Isadore Hall wins special election for state Senate seat

Isadore Hall
Isadore Hall III, left, holds hands aloft with Albert Robles after Robles’ was sworn in to the Carson City Council on March 27, 2013.
(Gary Friedman / Los Angeles Times)

Former Democratic Assemblyman Isadore Hall III of Compton on Tuesday won a special election for the state Senate, beating three other candidates for a Los Angeles County seat left vacant by the resignation of Sen. Roderick Wright.

With all precincts reporting, Hall had 54.98% of the vote, enough to avoid a Feb. 10 runoff election. He beat Democrats Louis L. Dominguez of San Pedro and Hector Serrano of Wilmington, and Republican James Spencer of Inglewood.
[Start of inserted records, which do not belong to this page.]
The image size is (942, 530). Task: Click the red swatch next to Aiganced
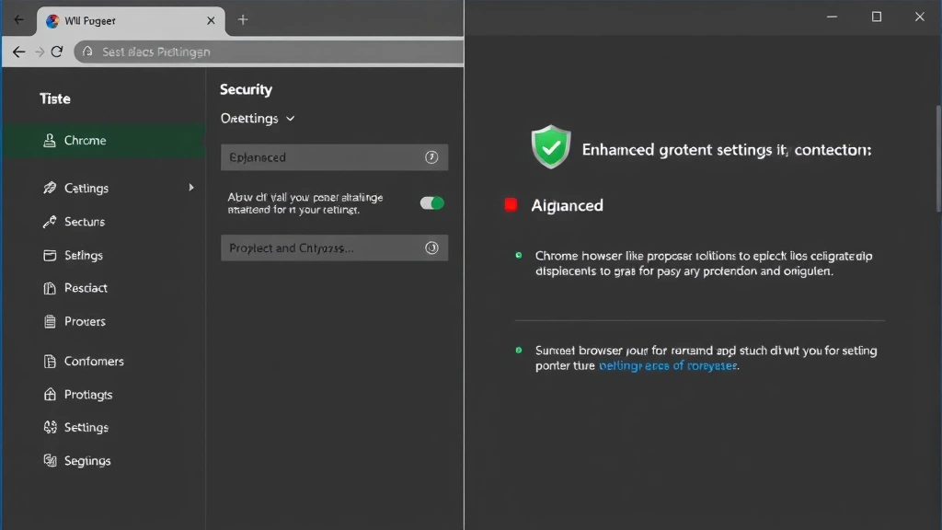pyautogui.click(x=511, y=204)
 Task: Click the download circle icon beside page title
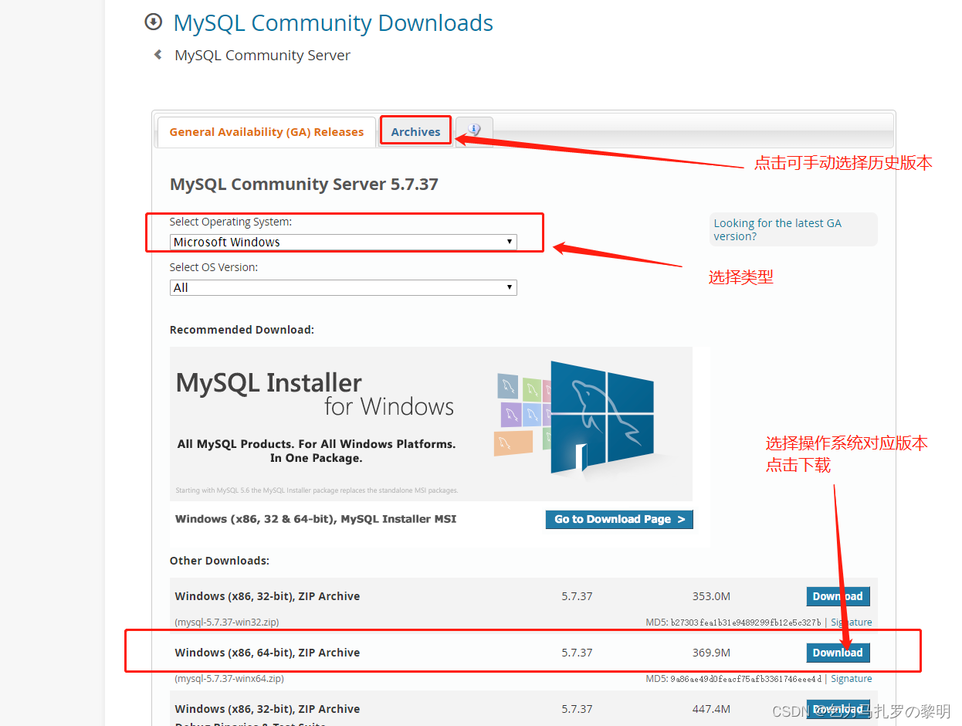tap(154, 22)
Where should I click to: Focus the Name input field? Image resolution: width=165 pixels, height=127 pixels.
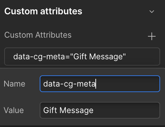pos(100,84)
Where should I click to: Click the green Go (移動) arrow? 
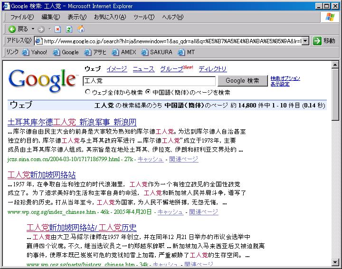317,41
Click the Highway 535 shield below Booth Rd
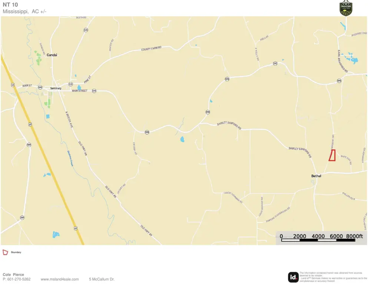Screen dimensions: 368x284 pos(86,30)

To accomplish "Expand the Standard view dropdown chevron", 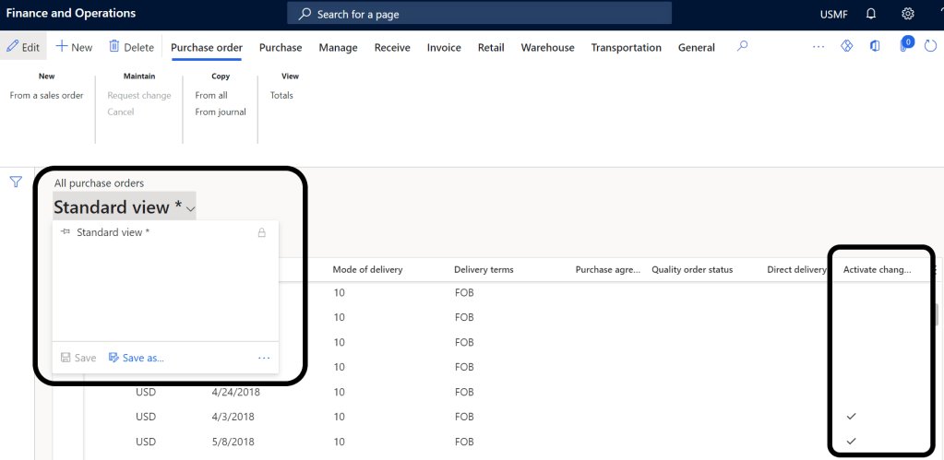I will pos(190,209).
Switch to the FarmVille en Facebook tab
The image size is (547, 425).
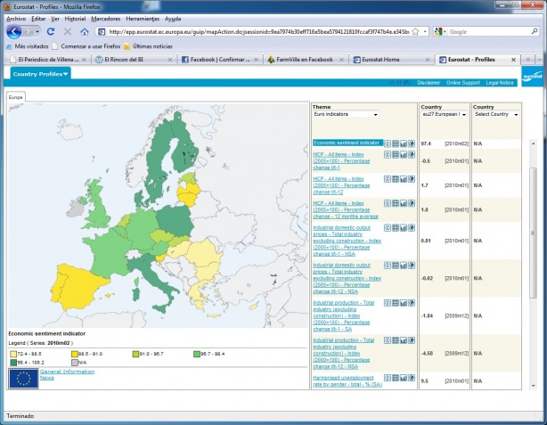[x=303, y=60]
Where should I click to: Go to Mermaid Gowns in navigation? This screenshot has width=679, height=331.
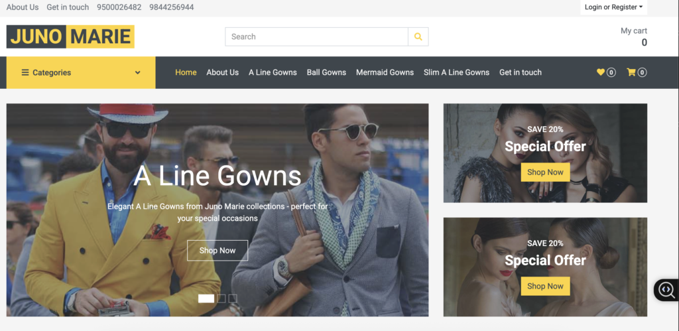(x=385, y=72)
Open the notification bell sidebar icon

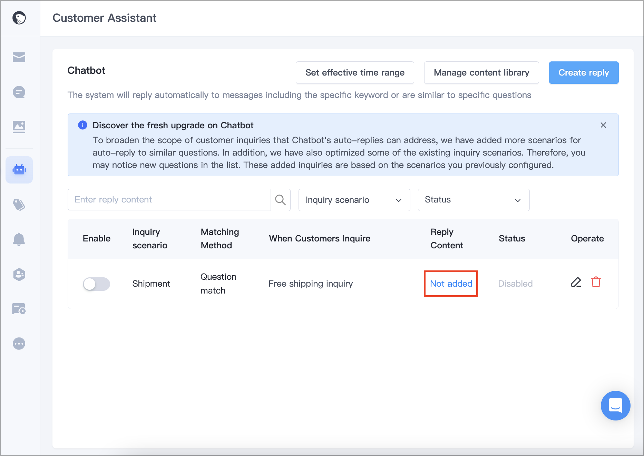click(x=19, y=239)
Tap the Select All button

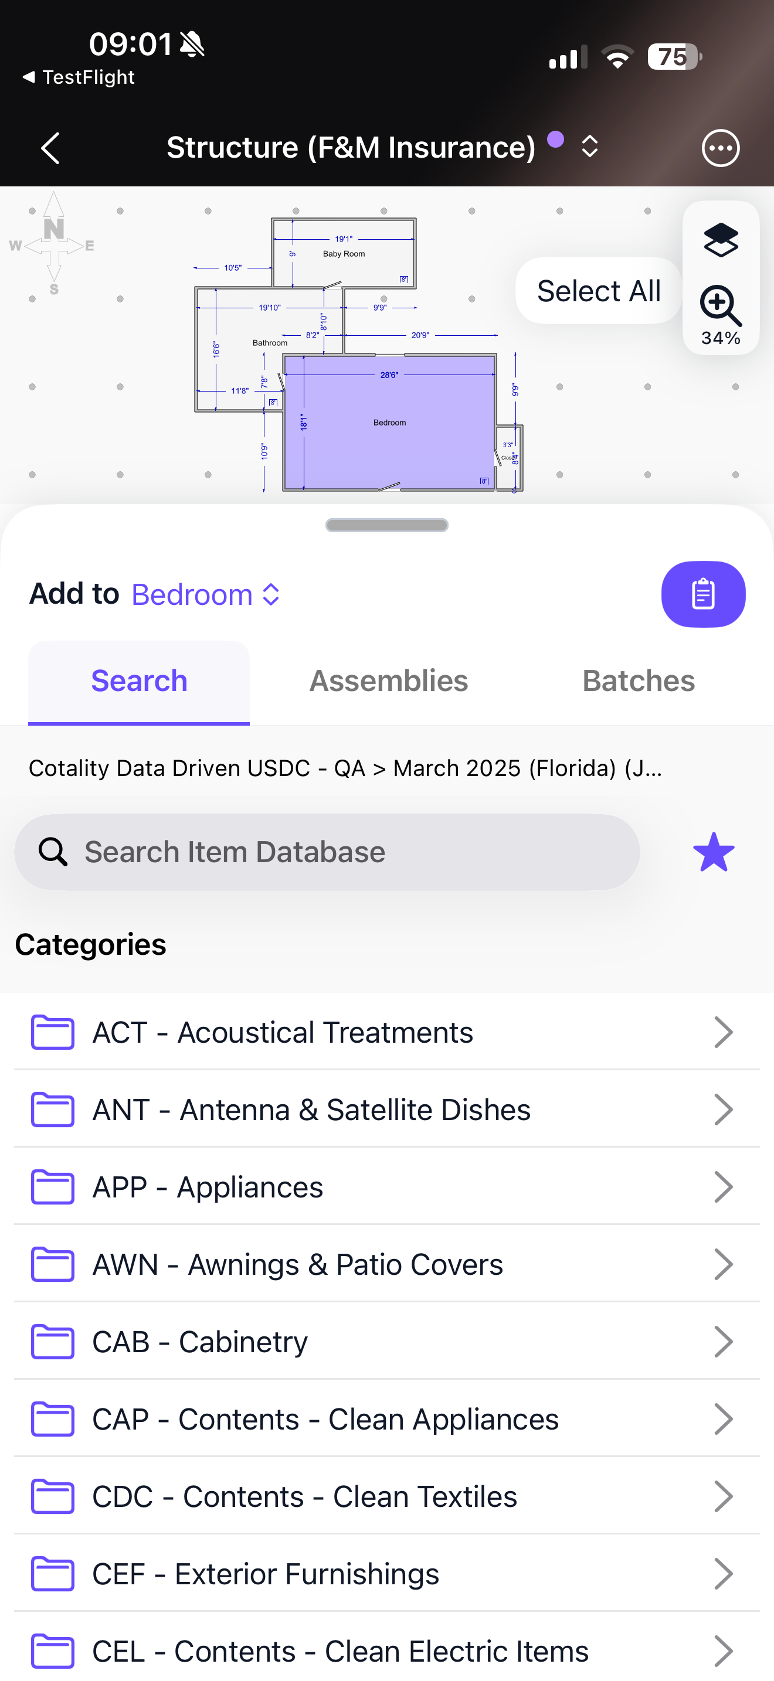598,290
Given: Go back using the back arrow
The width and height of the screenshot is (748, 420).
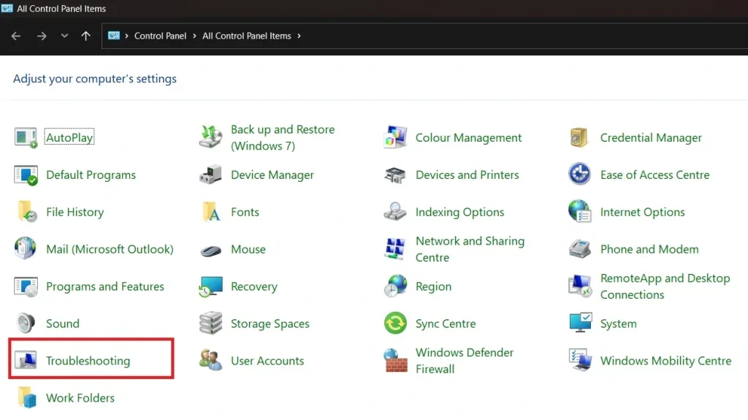Looking at the screenshot, I should pyautogui.click(x=16, y=36).
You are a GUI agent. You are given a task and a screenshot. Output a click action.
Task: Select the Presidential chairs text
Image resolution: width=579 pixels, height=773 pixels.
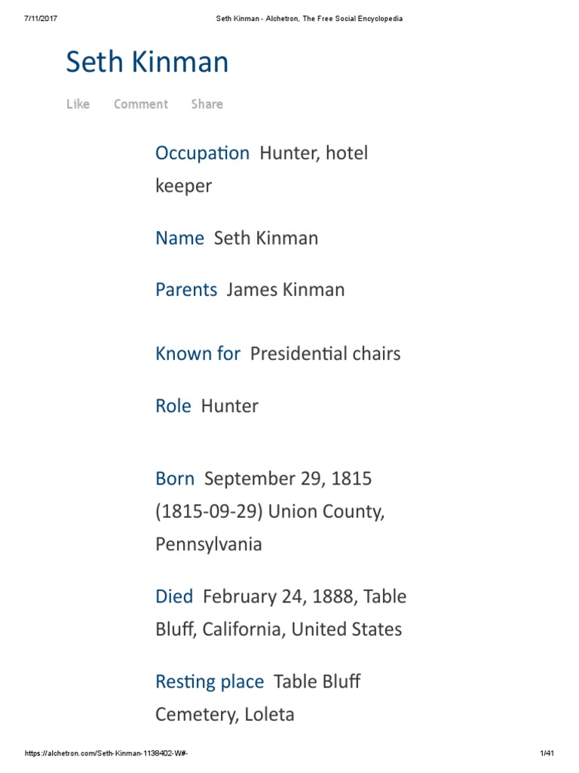coord(325,353)
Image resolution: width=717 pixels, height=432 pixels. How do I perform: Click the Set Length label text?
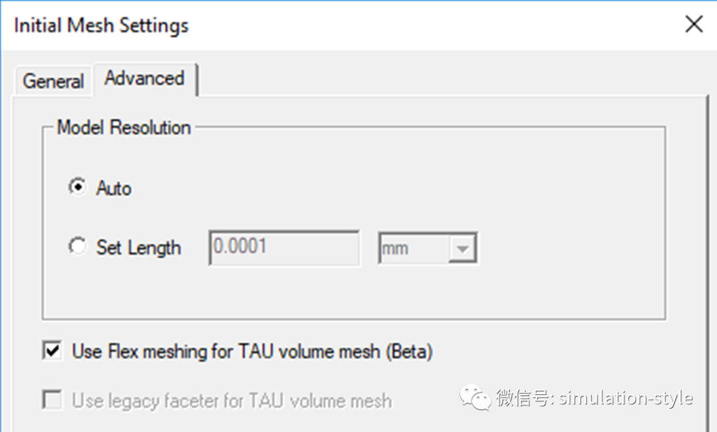[x=139, y=248]
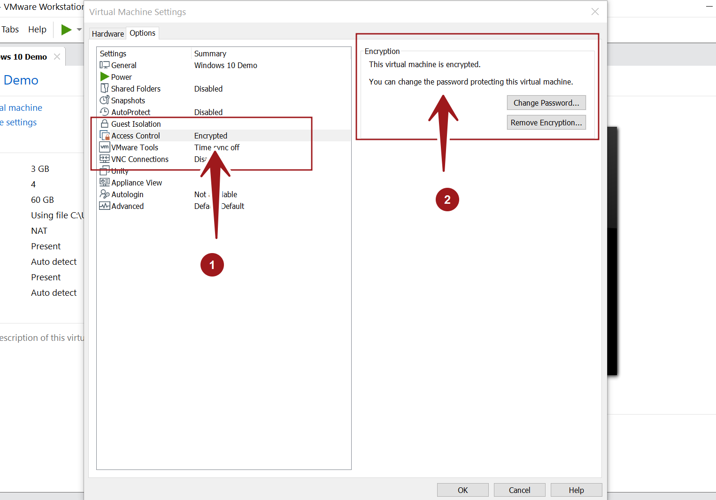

Spencer finished a distant second.

“I am deeply humbled and sincerely thankful for the confidence placed in me by the voters of the 35th district,” Hall said in declaring victory. “I take great pride in this sacred responsibility, and in being the voice of so many people and so many local neighborhoods in our state capital.”


The seat was left vacant in October when Wright resigned after a jury convicted him of felony voter fraud and perjury for lying about living in his Senate district.

Hall spent $478,000 on the campaign and had endorsements from the California Democratic Party and Gov. Jerry Brown, while none of the other candidates were expected to report raising more than $10,000.

Other candidates criticized Hall during the campaign, charging he spent campaign funds on expensive meals, cigars, limousines and travel to exotic resorts.

Hall may serve out the remainder of Wright’s term, which ends in December 2016. The Senate district includes the communities of Carson, Compton, West Compton, Gardena, Harbor City, Hawthorne, Lawndale, Lennox, San Pedro, West Carson, Watts, Willowbrook, Wilmington and parts of Long Beach, Los Angeles, Inglewood and Torrance.


Hall, who left the Assembly last month because of term limits, had said his priorities in the Senate would be bringing “clean and green jobs” to his district and opposing a proposed tuition increase for the University of California system.

“I think we need to look at the salaries we are paying our [university] CEOs before we start talking about increasing tuition for our most vulnerable population that is in college right now,” he said.